Again this year, two scholarships covering the full course fees are on offer to Fonterra farmers. The Campbell Shearer Scholarship, provided by Fonterra, is open to participants actively involved in the on-farm operations of a Fonterra supplying shareholder. The Ian Elliott Memorial Scholarship provided by Trinity Lands, is awarded to a participant of Māori descent who has demonstrated leadership potential in the Māori community.
The programme earns high praise from participants, who call it “a step above the rest” and “pretty unique in New Zealand”.
A common theme is the unexpected value gained from the ‘softer’ aspects of the curriculum, such as the opportunities to network and share experiences with and learn from others, including the facilitators, guest presenters and their fellow participants.
Whanganui farmer Colleen Sheldon says the GDP “surrounded me with an awesome bunch of people amongst my cohort and course facilitators to bounce ideas off”. The programme also helped her to understand her own strengths and weaknesses.
“Having been on quite a few governance courses, I found the Fonterra GDP course was a step above the rest. It took me on a deep dive of my own governance personality and the value I bring to a board.”
Waikato farmer Gareth Lash says he found real value in the workshops and discussion sessions, and that being able to talk through the personal experiences of the other programme members and experienced directors really brought the learning to life.

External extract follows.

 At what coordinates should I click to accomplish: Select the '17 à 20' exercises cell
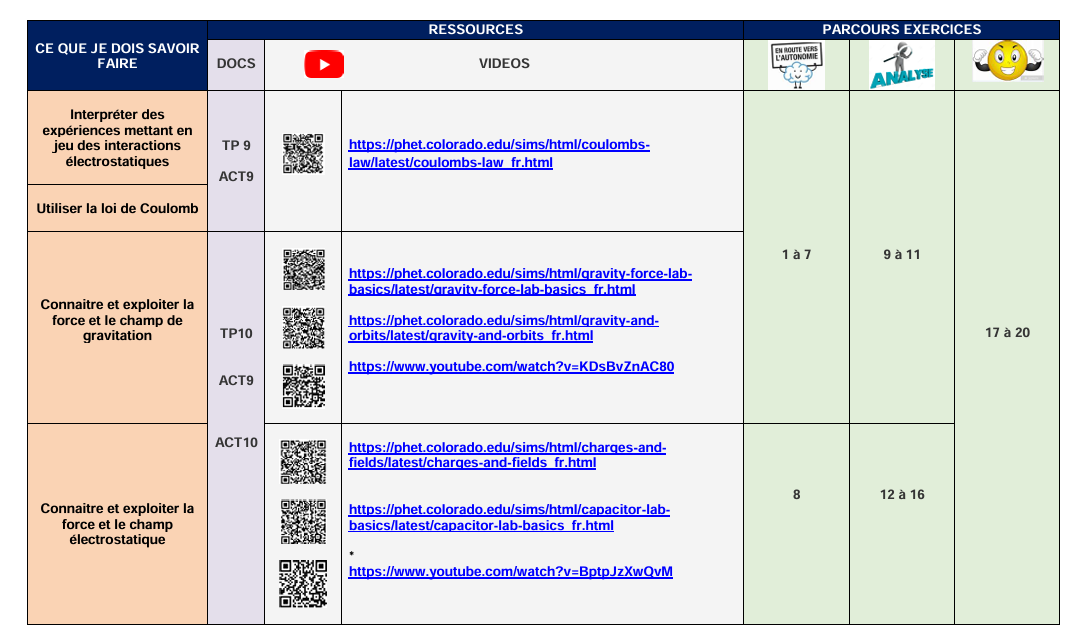[1006, 333]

“We got to talk governance with past and present Fonterra directors (farmer and independent), as well as with very experienced and skilled directors from other major companies including Port of Tauranga, Z, LIC, Foodstuffs, Silver Fern Farms, First NZ Capital and Fletcher”, he says.
Campbell Shearer Scholarship recipient and Southland sharemilker Jono Bavin noted that “the beauty of this group is that although we are all involved in dairy or co-ops, everyone is different in what they are doing, where they are from, and the organisations they are part of.”
Safe space to share
Ian Elliot Scholarship recipient in 2020 and Canterbury sharemilker Victoria Trayner describes the programme as “a safe space to share our experiences”.
She has especially appreciated being surrounded by positive, like-minded people who are passionate about the industry and motivated to make a difference. “You can teach a book but you can’t teach that passion,” she says.
For her the programme’s early focus on personality and self-awareness added a surprising dimension to her understanding of governance. “I didn’t realise the importance of what I would have called ‘the fluffy stuff’,” she says. “It’s been really helpful to me to learn about that huge skill set around understanding the personalities in a boardroom and how to get the best out of them.”
All the participants interviewed highly recommend the GDP, seeing it as a way to set yourself up to be more effective as a leader.
“Our agricultural bodies need a farm gate, shareholder perspective, but a high level of governance knowledge would take them to the next level,” says Victoria.
“Why wouldn’t you take advantage of a programme designed to deliver a premium and targeted learning experience?”